Après de tendres embrassades, le duo fila jusqu’à la table de toilette où étaient posés un broc et une bassine en faïence, rares accessoires rescapés de la traversée de l’Atlantique, et qui avaient appartenu à la mère de feu monsieur Barnes.

À la lueur des bougies, Emily disposa les bols sur la table en bois et servit à chacun une ration égale de potage. Elle avait bien fait de récolter ses fruits et légumes au jardin la veille car, avec cette pluie torrentielle, tout ce qui n’était pas à l’abri allait être malheureusement gâché.

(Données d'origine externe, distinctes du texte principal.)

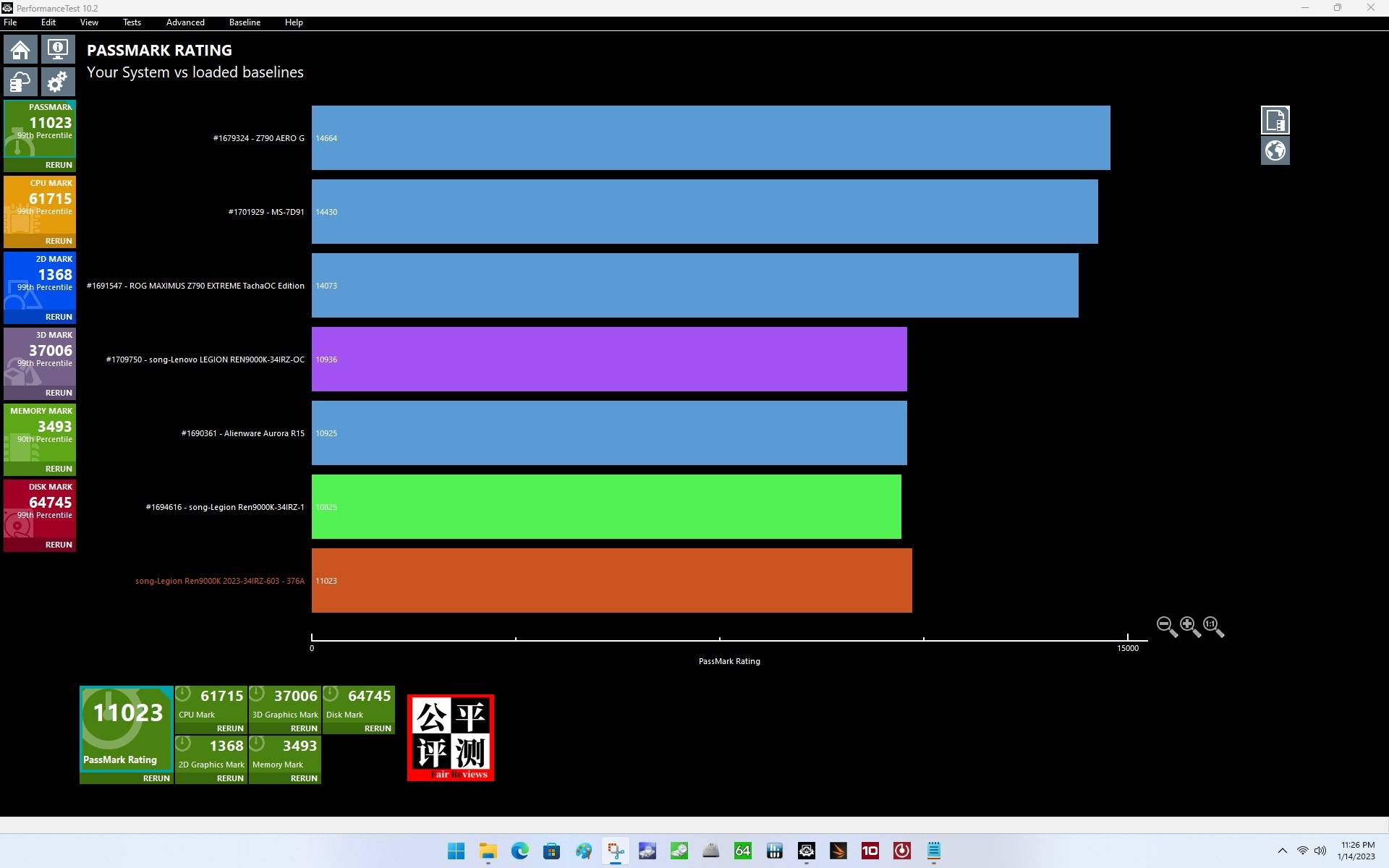Rerun the Disk Mark sidebar tile
This screenshot has width=1389, height=868.
59,545
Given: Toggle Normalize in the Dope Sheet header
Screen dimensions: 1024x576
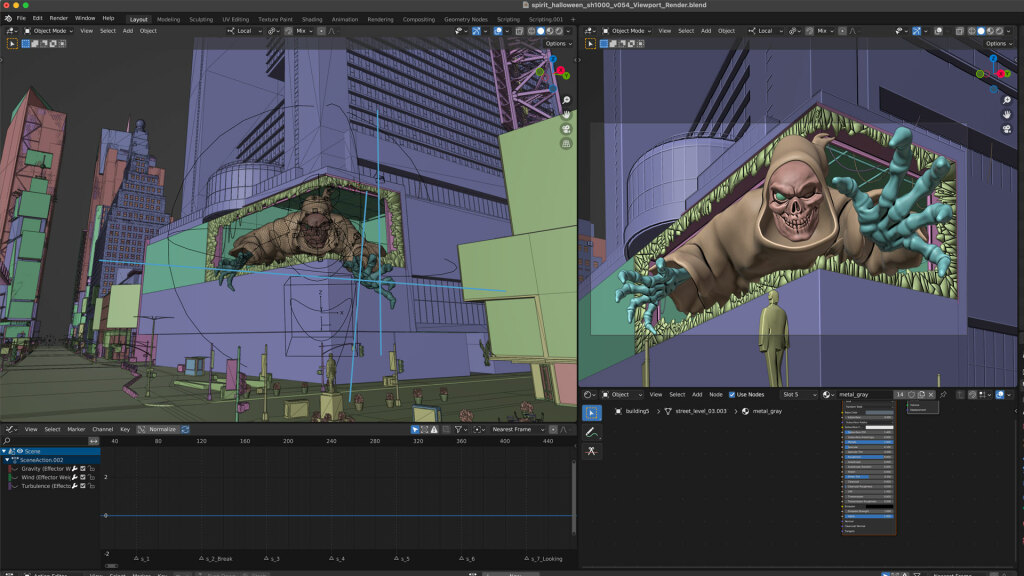Looking at the screenshot, I should [163, 429].
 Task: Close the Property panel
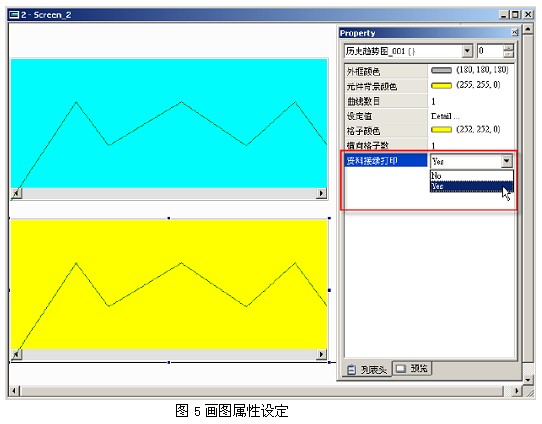[x=515, y=32]
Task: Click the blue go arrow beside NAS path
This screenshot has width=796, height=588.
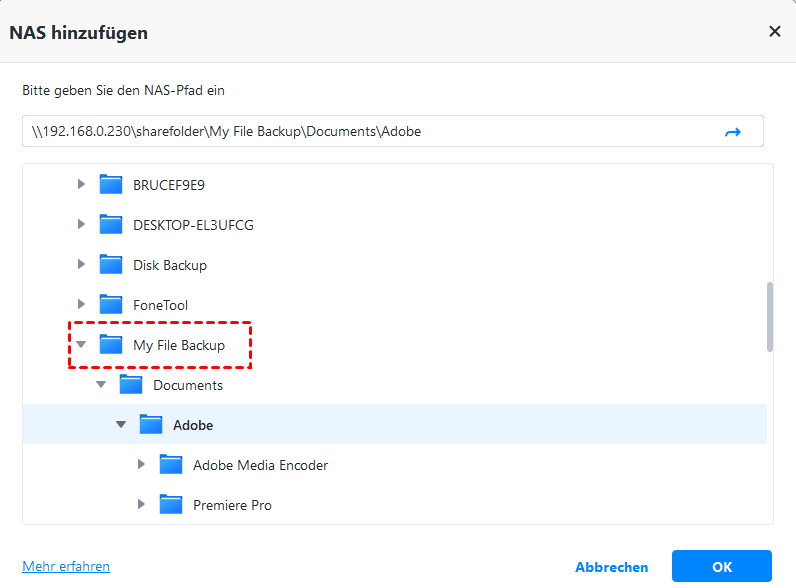Action: point(732,132)

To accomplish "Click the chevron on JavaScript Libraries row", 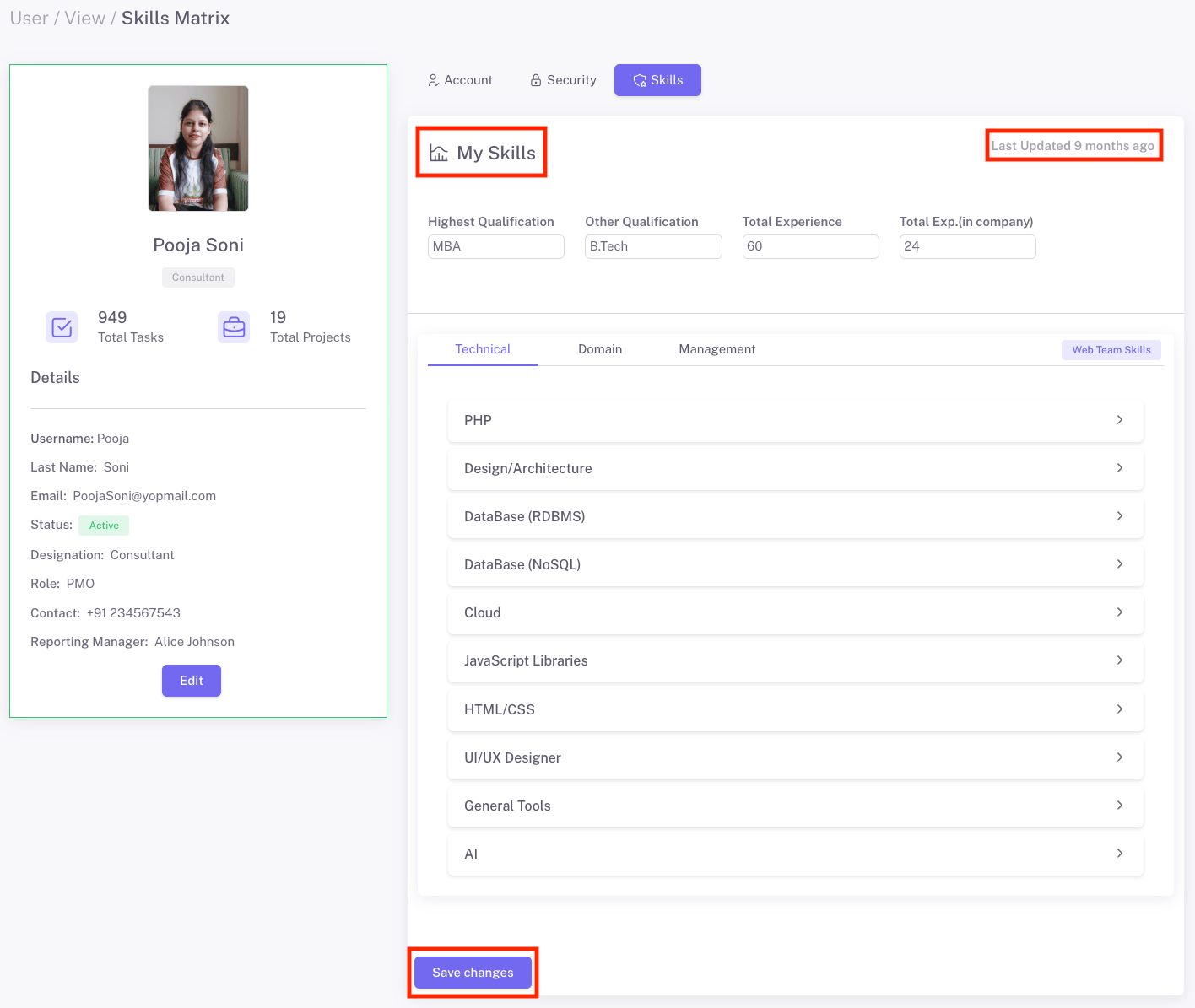I will [1119, 660].
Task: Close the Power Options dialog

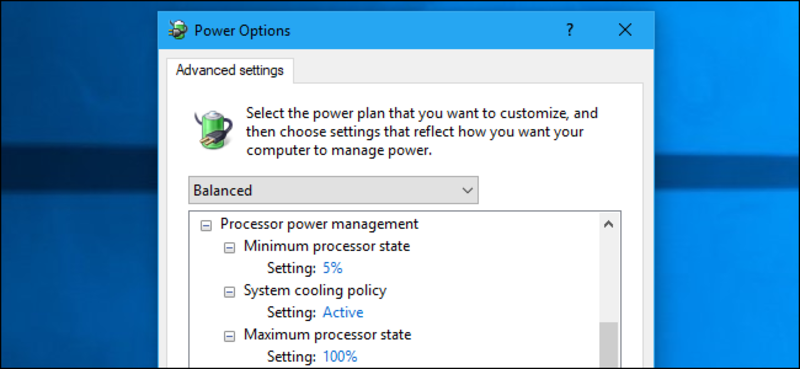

Elle craignait une fois de plus pour les bananiers, orangers, et citronniers qui, à défaut d’en vendre les fruits, faisaient encore et toujours l’honneur d’agrémenter la composition des plats et desserts de leur petite famille. Mais il y avait également, dans le petit terrain cultivable accolé à la maison, choux, tomates et céleris qui accompagnaient la plupart des repas. Sans oublier les cinq poules qui gambadaient autour de la maison par temps clément ou qui se réfugiaient, comme en ce moment, dans leur petite cabane de bois construite par monsieur Barnes deux ans avant sa disparition. Pour tout le reste, épices, viandes, poissons, noix de coco, riz, mangues et même ananas, Emily descendait au marché du village où pêcheurs et cultivateurs voisins venaient proposer leurs produits. Comme elle autrefois.

Bekhy voyait bien que son petit frère était encore refroidi par leur joute verbale. Elle se mordit la lèvre inférieure, honteuse. Parfois, elle était trop impulsive. Sa colère à fleur de peau se portait sur lui pour un oui ou pour un non. Tout ça parce qu’elle n’avait pas voulu sortir le chercher, tout ça parce qu’elle avait peur de l’orage. Elle n’attendit pas qu’il termine de se frotter les mains dans la bassine. Elle y glissa les siennes et l’éclaboussa pour retrouver un terrain d’entente.

— Hé ! protesta Ethan.

— Allons matelot, un peu de nerf à la tâche. Ce pont ne va pas être briqué tout seul.

Ethan était partagé entre continuer à bouder ou laisser son sourire ensoleiller son visage de poupon.

— Il y a une pelle dans la remise, ajouta Bekhy.

— Pour briquer ?

— Mais non, idiot, pour creuser des trésors.

Elle lui lança un clin d’œil entendu et il acquiesça avant de s’essuyer grossièrement les mains sur sa chemise.

— Je comptais bien y retourner. Avec ou sans toi.

— Alors ce sera avec moi.

Ethan haussa les épaules. Il comprenait que sa sœur tentait de renouer leurs liens. Il avait été échaudé mais au fond, il était heureux de voir sa sœur changer d’avis.

— OK mais si tu me suis, ça veut dire que tu joueras avec moi.

Elle leva la main pour le lui jurer.